**What to work on:** An exact, picture-free copy of the listing is required.

**Extracted records:**
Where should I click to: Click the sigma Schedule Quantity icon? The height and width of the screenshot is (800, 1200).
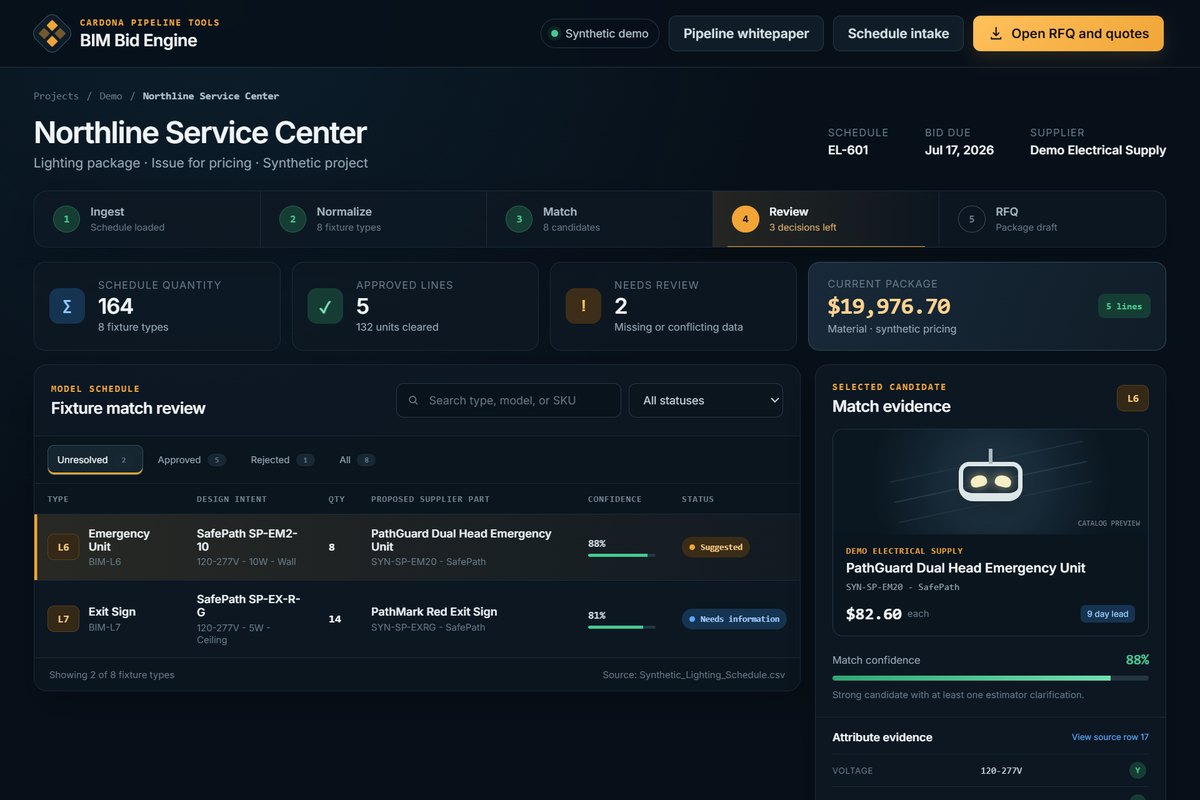tap(67, 306)
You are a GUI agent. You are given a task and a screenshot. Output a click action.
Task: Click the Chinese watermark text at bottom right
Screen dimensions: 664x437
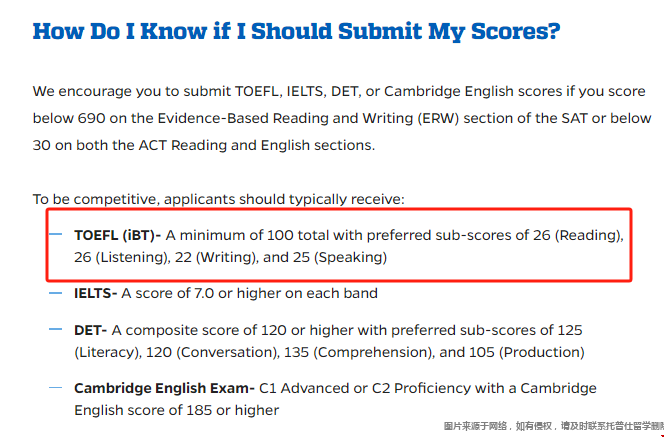553,426
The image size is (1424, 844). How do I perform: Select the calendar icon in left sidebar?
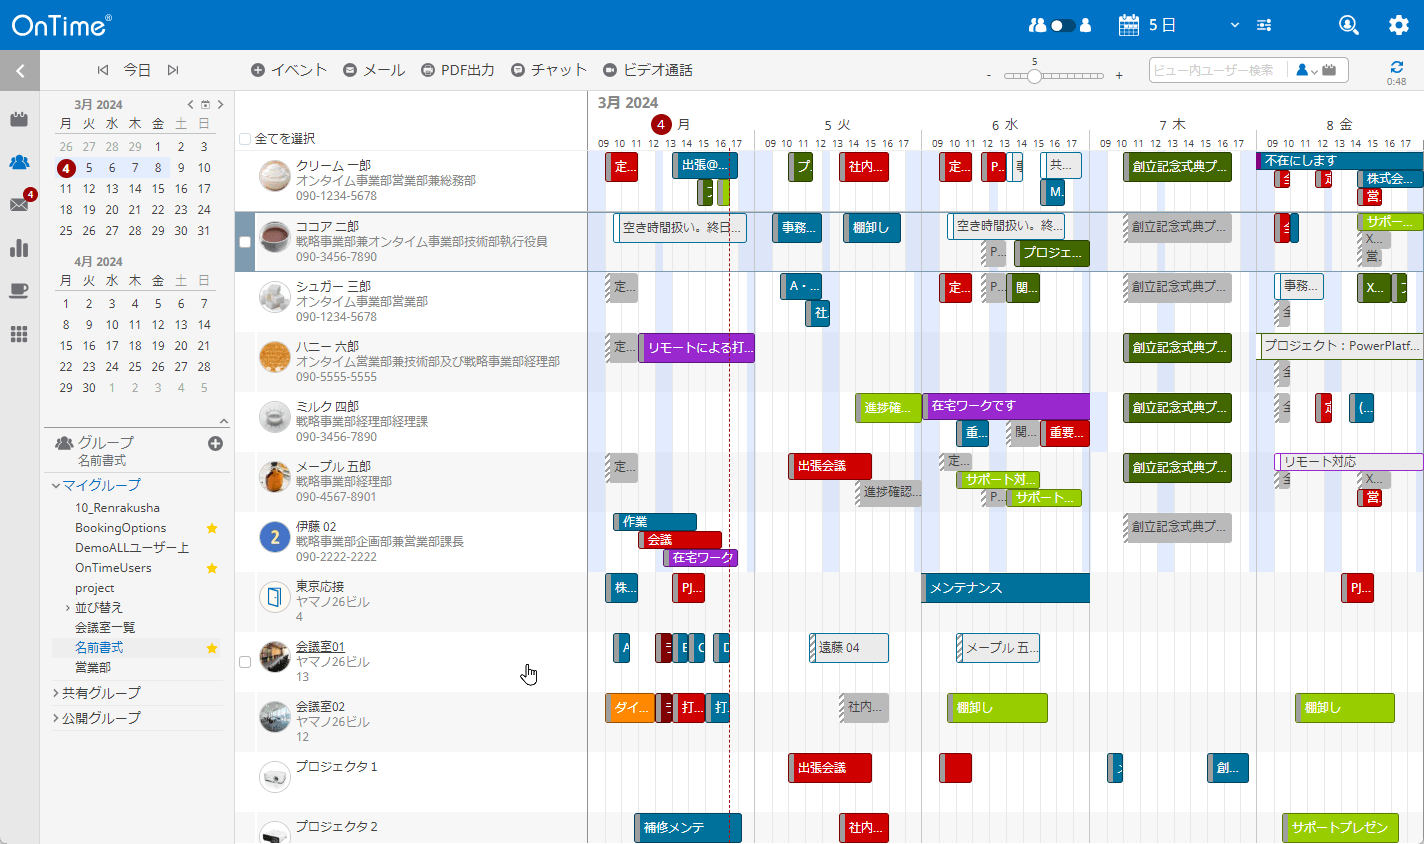pyautogui.click(x=18, y=118)
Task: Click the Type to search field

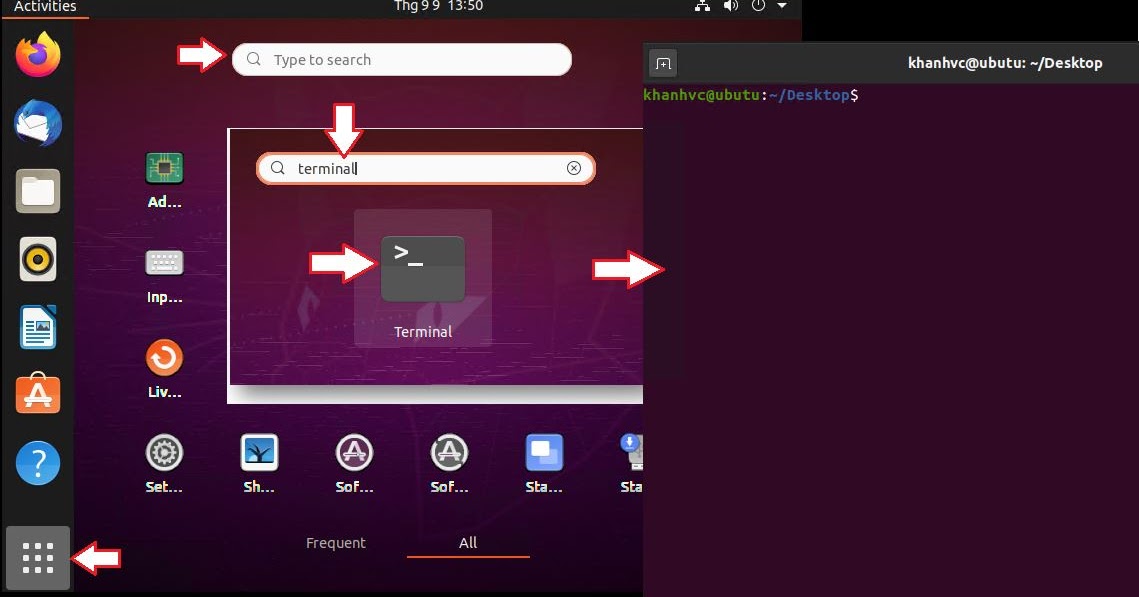Action: (400, 60)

**Solution for this task:**
Where should I click to: Click the sigma Schedule Quantity icon? The height and width of the screenshot is (800, 1200).
tap(67, 306)
You are a GUI agent. You are given a task and a screenshot. Output a click action.
Task: Click the Chinese watermark text at bottom right
Screen dimensions: 664x437
553,426
The image size is (1424, 844). How do I perform: Select the calendar icon in left sidebar?
pyautogui.click(x=18, y=118)
Task: Click the Type to search field

Action: (400, 60)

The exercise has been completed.